- PROBLEM TO SOLVE
Which lines below contain "computer"? Pull them out.

GIVEN INFORMATION section start

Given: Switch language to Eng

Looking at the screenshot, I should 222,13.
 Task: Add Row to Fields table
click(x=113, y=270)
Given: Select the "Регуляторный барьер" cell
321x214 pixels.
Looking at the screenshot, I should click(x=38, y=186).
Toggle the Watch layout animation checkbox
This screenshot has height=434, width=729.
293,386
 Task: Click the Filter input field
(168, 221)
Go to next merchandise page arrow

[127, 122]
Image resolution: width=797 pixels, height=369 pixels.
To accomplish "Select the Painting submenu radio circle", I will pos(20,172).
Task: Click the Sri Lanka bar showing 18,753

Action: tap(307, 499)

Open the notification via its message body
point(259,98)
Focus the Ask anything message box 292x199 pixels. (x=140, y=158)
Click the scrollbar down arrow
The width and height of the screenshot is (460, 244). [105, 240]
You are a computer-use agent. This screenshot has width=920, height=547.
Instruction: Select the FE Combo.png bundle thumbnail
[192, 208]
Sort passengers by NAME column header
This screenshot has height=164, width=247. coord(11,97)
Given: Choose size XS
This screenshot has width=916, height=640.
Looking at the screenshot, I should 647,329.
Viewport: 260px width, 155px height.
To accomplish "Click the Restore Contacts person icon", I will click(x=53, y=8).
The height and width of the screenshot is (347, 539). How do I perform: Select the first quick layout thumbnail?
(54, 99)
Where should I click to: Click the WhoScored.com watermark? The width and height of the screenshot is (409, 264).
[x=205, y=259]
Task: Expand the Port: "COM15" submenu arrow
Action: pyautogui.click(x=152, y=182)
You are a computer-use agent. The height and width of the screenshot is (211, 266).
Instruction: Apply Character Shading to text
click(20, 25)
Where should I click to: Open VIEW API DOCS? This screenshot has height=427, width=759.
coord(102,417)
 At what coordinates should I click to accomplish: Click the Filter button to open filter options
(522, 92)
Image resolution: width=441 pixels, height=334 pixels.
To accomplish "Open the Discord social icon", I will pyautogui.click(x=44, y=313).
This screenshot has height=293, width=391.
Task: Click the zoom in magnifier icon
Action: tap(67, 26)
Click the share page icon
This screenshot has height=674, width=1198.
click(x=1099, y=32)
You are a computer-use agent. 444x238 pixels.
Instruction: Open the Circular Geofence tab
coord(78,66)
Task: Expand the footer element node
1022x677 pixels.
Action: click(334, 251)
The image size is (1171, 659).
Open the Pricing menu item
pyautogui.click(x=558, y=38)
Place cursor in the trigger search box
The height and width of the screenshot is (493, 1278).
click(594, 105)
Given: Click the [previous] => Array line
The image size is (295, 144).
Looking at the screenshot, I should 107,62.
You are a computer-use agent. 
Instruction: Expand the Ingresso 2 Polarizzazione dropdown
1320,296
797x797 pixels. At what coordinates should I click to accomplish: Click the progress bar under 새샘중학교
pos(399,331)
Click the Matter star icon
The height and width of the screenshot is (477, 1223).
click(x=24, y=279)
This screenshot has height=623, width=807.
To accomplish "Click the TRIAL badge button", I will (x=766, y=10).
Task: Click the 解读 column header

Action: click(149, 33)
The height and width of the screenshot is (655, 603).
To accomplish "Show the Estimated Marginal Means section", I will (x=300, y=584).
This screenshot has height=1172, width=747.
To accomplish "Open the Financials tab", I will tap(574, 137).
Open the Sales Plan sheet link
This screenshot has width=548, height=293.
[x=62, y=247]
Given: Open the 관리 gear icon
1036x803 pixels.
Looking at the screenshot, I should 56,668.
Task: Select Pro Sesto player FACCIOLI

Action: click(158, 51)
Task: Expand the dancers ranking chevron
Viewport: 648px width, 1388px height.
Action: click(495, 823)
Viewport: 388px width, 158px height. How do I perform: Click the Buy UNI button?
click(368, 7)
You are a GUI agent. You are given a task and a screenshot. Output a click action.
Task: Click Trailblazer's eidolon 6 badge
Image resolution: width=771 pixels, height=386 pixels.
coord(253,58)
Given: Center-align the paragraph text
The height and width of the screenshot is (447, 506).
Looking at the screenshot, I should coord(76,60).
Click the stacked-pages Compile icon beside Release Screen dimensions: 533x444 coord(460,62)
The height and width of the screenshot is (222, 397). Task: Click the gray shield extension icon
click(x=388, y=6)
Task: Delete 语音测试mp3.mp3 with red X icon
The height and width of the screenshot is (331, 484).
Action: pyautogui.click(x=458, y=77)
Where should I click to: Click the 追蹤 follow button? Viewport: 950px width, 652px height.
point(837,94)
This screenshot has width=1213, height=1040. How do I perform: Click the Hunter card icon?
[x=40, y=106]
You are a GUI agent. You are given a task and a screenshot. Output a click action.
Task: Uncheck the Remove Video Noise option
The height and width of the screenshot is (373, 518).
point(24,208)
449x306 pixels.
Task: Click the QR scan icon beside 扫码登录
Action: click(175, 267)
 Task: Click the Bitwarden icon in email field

GIVEN INFORMATION section end

- THE COMPLETED TASK
You are a computer-use agent. This screenshot has width=920, height=547.
You are a computer-use agent. The height and width of the screenshot is (211, 266).
You are a computer-use agent. 444x238 pixels.
You are a computer-use agent. 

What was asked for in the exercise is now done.